Biliyorsunuz geçtiğimiz hafta bazı tarikat, yandaş sendika, cemaat, dernek ve vakıfların referanslarıyla sağlık alanındaki üst yönetimlere atananlardan bahsetmiştik...
Sosyal medya paylaşımlarını aktarmıştık...
Bazı idarecilerin daha da yukarılara “tırmanmak” için birilerini devreye koyarak yoğun bir mesai harcadıklarını ifade ettik...
Yıllarca “Can ciğer kuzu sarması” olduklarından söz etmiştik...
Yazımın her yayınlandığında adeta hop oturup hop kalkıyorlarmış...
Hatta bendeniz için de, “Bu kadın gazeteci bizimle çok uğraşıyor. Yazılarını yayından kaldırmak için yargıya başvuracağız. Ona haddini bildireceğiz!” teraneleriyle sağda solda güç gösterip, şov yapıp duruyorlarmış...
Peh peh peh!
***
Yazdıklarımız yalansa buyurun yargıya gidin...
Ki değil...
Her şey belgeli...
Sizler devletin memuru, yöneticisi pozisyonunda olan çalışanlarsınız sadece...
Yapacağınız iş çok net ve açık!
Vatana, devlete, millete liyakatlı bir şekilde hizmet etmek...
Ötesi yok!
Eğer ki birilerinin sırtına çıkıp o makamlara geldiyseniz mabadınızın altındaki o koltuğun hakkını da layıkıyla vereceksiniz nokta!
Öyle sosyal medyanızdan “Şeyh Sait adam gibi adamdır” diye yazmak, övmek en ön sıralarda Özgür-Der’in eylemlerine katılmak...

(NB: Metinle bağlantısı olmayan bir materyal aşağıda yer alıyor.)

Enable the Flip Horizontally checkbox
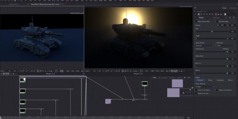The width and height of the screenshot is (238, 119). 196,21
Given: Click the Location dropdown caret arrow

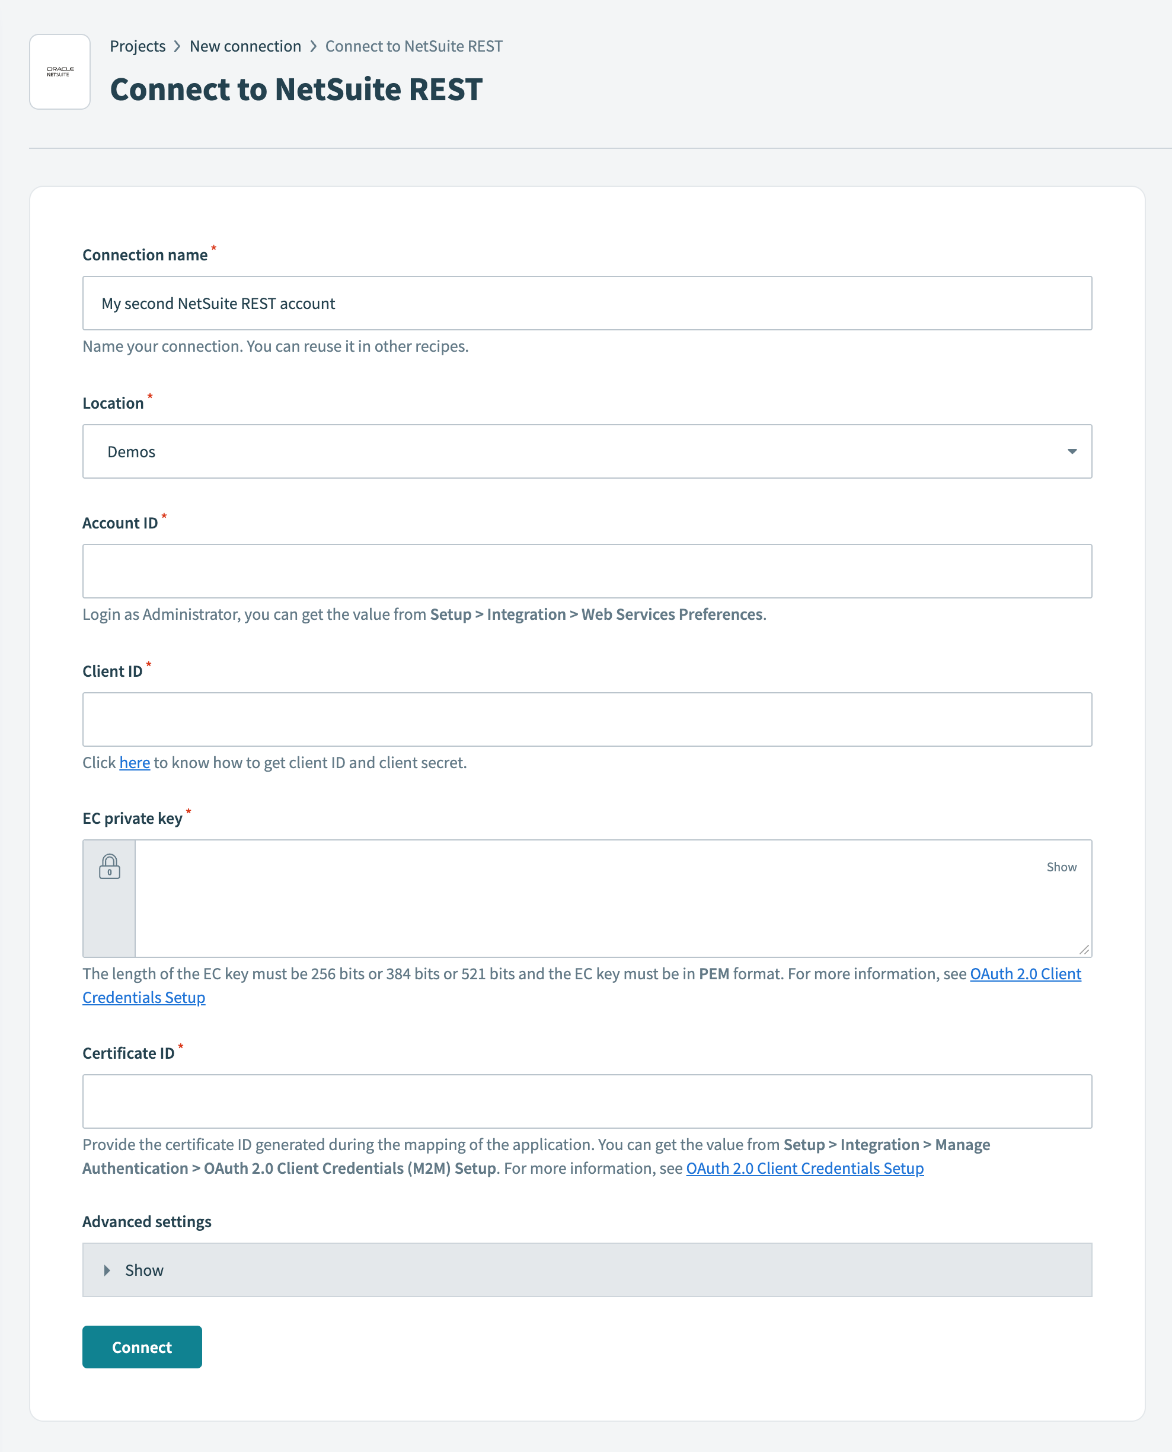Looking at the screenshot, I should [1071, 452].
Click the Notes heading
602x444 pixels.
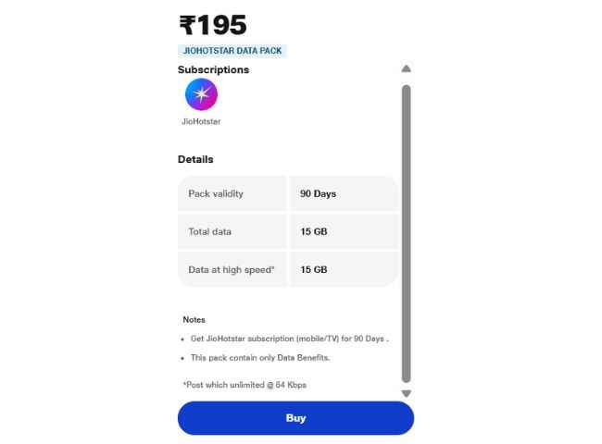click(194, 320)
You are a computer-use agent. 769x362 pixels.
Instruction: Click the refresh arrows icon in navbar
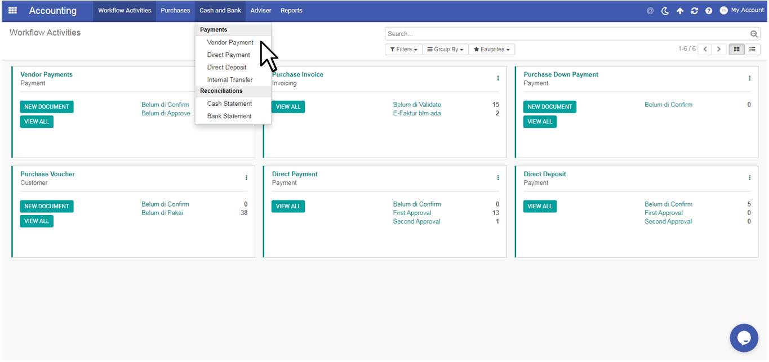point(694,11)
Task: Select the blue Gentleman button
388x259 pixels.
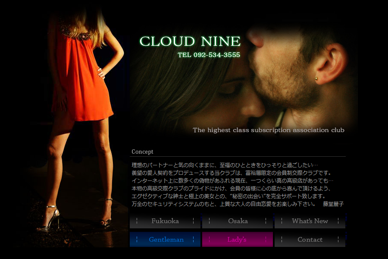Action: coord(165,240)
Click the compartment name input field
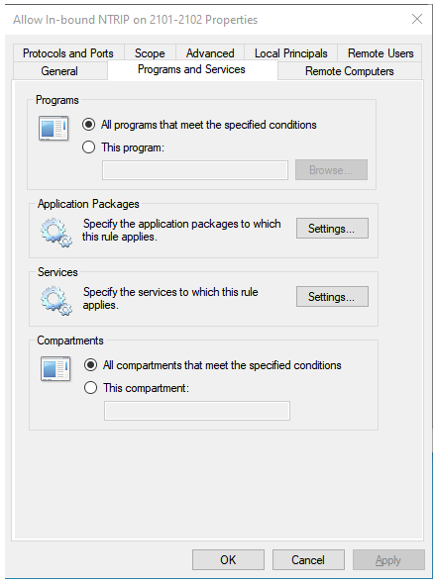This screenshot has height=584, width=436. pyautogui.click(x=197, y=411)
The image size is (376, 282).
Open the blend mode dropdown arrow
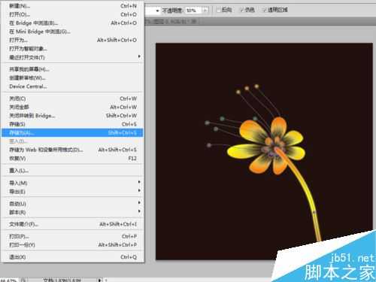[157, 11]
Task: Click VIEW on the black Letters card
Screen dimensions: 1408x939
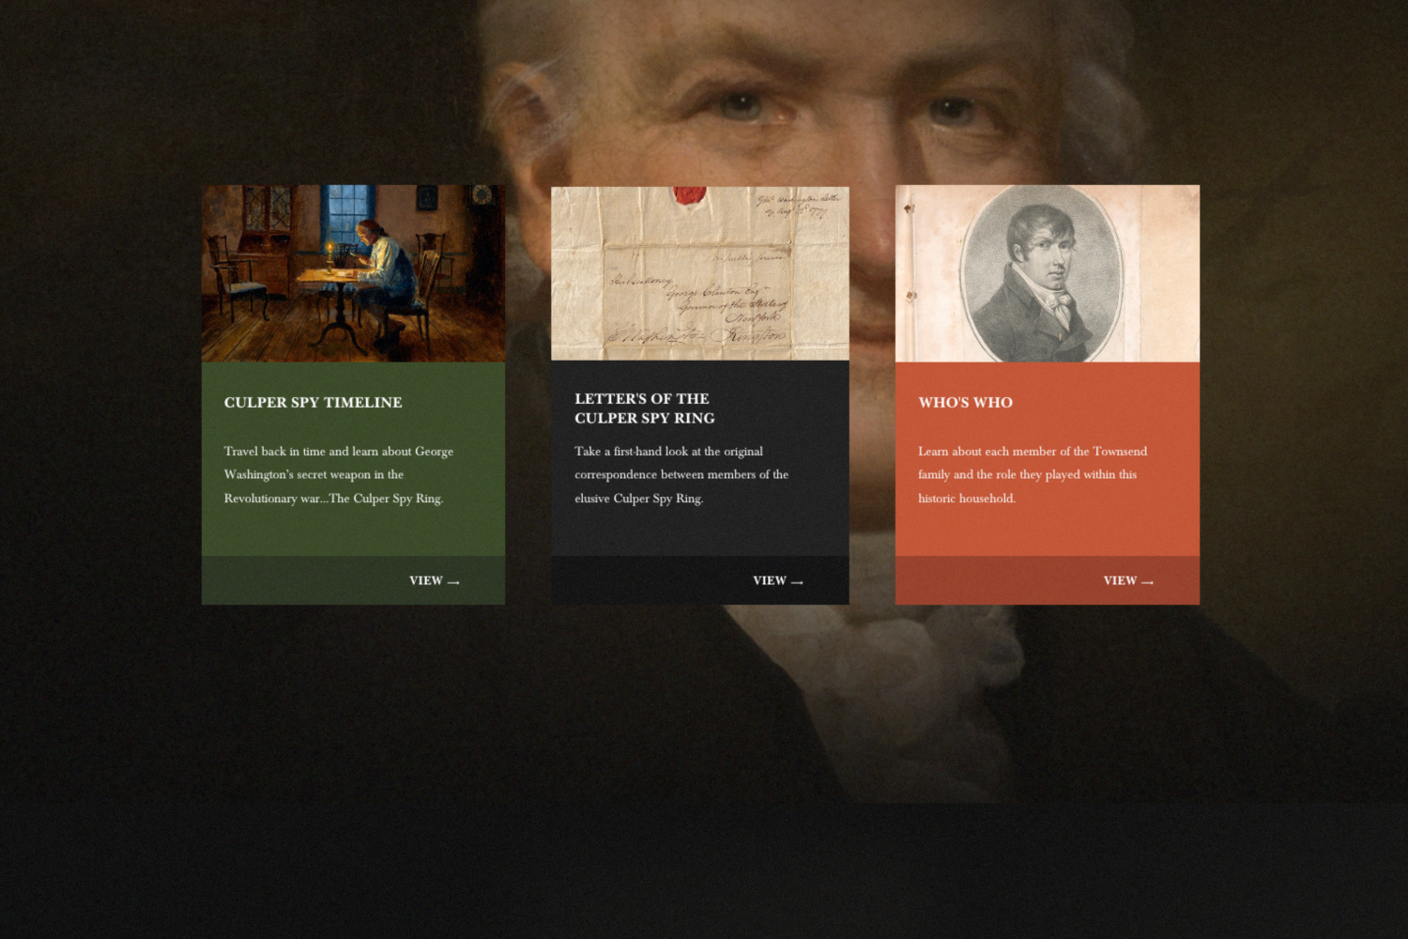Action: (x=769, y=580)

Türkiye Cumhuriyeti Devleti Kurumlarının üst makamlarında görev almış memura, hele ki yöneticiye yakışmadı, yakışmıyor.
“Yasal mıdır değil midir?”in kararını da birileri çıkıp açıklar, açıklamalı da...
Söz konusu bu atamanın doğru bir atama olmadığını düşünenlerdenim.
Kim atadıysa şapkayı önüne koyup bir düşünmeli bence...
Defalarca yazdık, çizdik ve her fırsatta da yazmaya devam edeceğiz...
Evet evet...
İl Sağlık Müdürlüğü Sağlık Hizmetleri Başkanı Dt. Lütfi Çiftçi ve sağlık hizmetlerinin üst düzey makamlarına oturan, oturtulan bazı idareci ve yönetici, müdürlerden söz ediyoruz.
Sahi Lütfi Bey siz her gün Yalova’dan mı gelip gidiyorsunuz ilimize?
Yorucu olmuyor mu sizce?
Neyse...
***
Hal böyle iken...
Tüm bu yaptıklarınıza rağmen...
Yargı bendenizi yargılayacaksa buyursun boynumuz kıldan incedir.
Ne diyeyim ki başka!
Yazılarımın kaldırılması için yargıya başvuracaklarmış...
Niye ki?
Ve...
Artık nasıl bir had bildireceklerse...
Bekliyorum!
Bu arada gazetemizin telefonunu arayarak, “Lale Hanım orada mı?” şeklinde sorular yöneltip, “Neden Lale Hanımı soruyorsunuz” denilince de...
“Sağlık çalışanları olarak çiçek göndereceğiz kendisine” teranelerini de yemiyoruz haberiniz ola!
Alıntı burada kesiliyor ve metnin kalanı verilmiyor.